Il report Kolsquare 2025 fotografa la professione del Creator in Europa. In Italia pochi guadagni, forte divario di genere, ma attenzione crescente a valori e responsabilità.

Possiamo dire che nel 2025 la professione del Creator non è più una nicchia. Col tempo è diventato un mestiere, resistendo anche alla parabola degli influencer.

Già, è una professione che permette di esprimersi a chi ha qualcosa da dire, con serietà e competenza, senza per forza inseguire e rincorrere l’economia dei like. Ma, allo stesso tempo, è una professione fragile.

Uno degli aspetti che interessa da sempre, quando si parla di Creator, riguarda il loro guadagno. Una voce che è spesso relativa e mai uniforme, in quanto dipende da tanti aspetti.

Ma se ne torna a parlare da qualche settimana per via di un interessante report che fa un quadro abbastanza preciso di quella che è la situazione attuale dei Creator, evidenziando anche altri aspetti.

Il report “Voices of the Creator Economy 2025”, pubblicato da Kolsquare in collaborazione con NewtonX, fotografa con lucidità questo equilibrio instabile. E lo fa con un approccio europeo, raccogliendo i dati di 783 creator professionisti con almeno 5.000 follower in otto Paesi chiave: Francia, Germania, Italia, Spagna, Regno Unito, Belgio, Paesi Bassi e Paesi Nordici (Danimarca, Svezia, Finlandia e Norvegia).

Un’indagine che va oltre le vanity metrics e mostra come anche la creator economy ha i suoi squilibri, le sue disuguaglianze.

Dalla disparità di reddito tra uomini e donne, alle nuove forme di pressione online, dalle condizioni lavorative, alla percezione dei valori condivisi.

Vediamo cosa ci racconta questa fotografia. E soprattutto, cosa ci dice dell’Italia.

Creator in Italia nel 2025, consapevolezza ma pochi guadagni
Creator in Italia nel 2025, consapevolezza ma pochi guadagni

I Creatori in Europa: dati generali

Lo studio ha coinvolto 783 creator con oltre 5.000 follower in otto Paesi europei. La distribuzione geografica del campione è la seguente:

Paese Numero di creator coinvolti
Germania 139
Francia 136
Regno Unito 121
Paesi Nordici 94
Italia 89
Spagna 78
Paesi Bassi 68
Belgio 58

 

Quanto guadagnano i creator in Europa

Il primo dato che salta all’occhio riguarda i redditi.

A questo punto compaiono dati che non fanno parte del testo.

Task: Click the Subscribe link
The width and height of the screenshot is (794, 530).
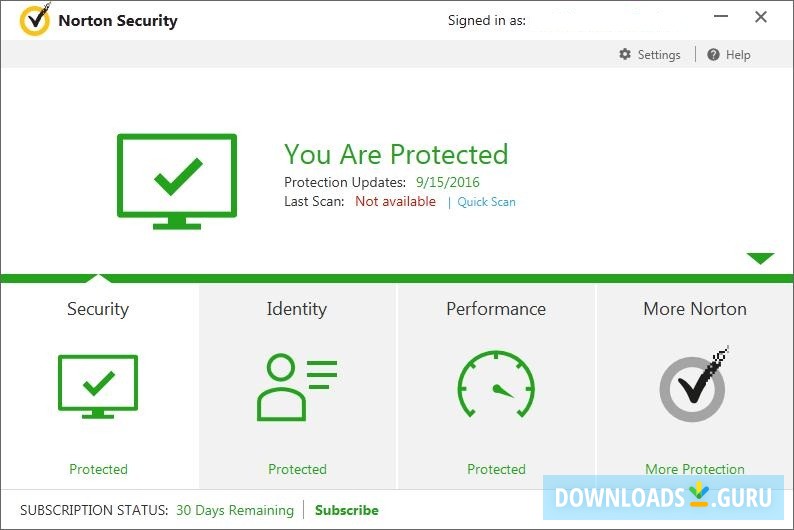Action: 347,510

In media, il 74% dei creator guadagna meno di 1.000 euro al mese, una cifra che rende difficile parlare di sostenibilità economica per molti di loro.

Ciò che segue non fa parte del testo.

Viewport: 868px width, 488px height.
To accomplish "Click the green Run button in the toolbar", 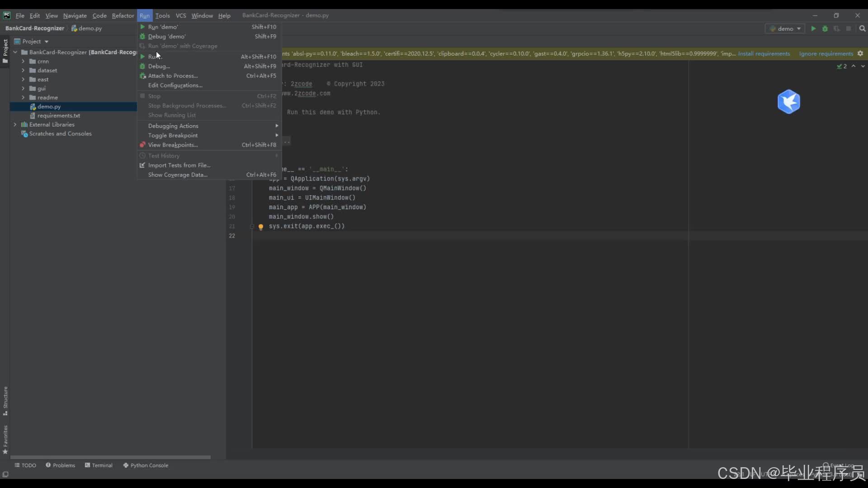I will pyautogui.click(x=813, y=28).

In Germania si registra la media più alta, ma anche il divario retributivo di genere più marcato: gli uomini guadagnano in media il 25% in più delle donne.
Il Regno Unito, invece, presenta un paradosso: solo il 22% dei creator è attivo a tempo pieno, ma è anche il Paese con il più alto tasso di trolling online: il 30% dei creator britannici ha subito molestie o attacchi verbali sui social.

In Francia, la situazione è altrettanto complessa:

  • il 77% dei creator lavora in autonomia
  • solo il 30% si definisce ben pagato
  • il 69% accetta scambi in prodotti (barter) al posto del pagamento in denaro
  • i creator francesi danno priorità a tre valori: equità, reputazione del marchio e impatto positivo.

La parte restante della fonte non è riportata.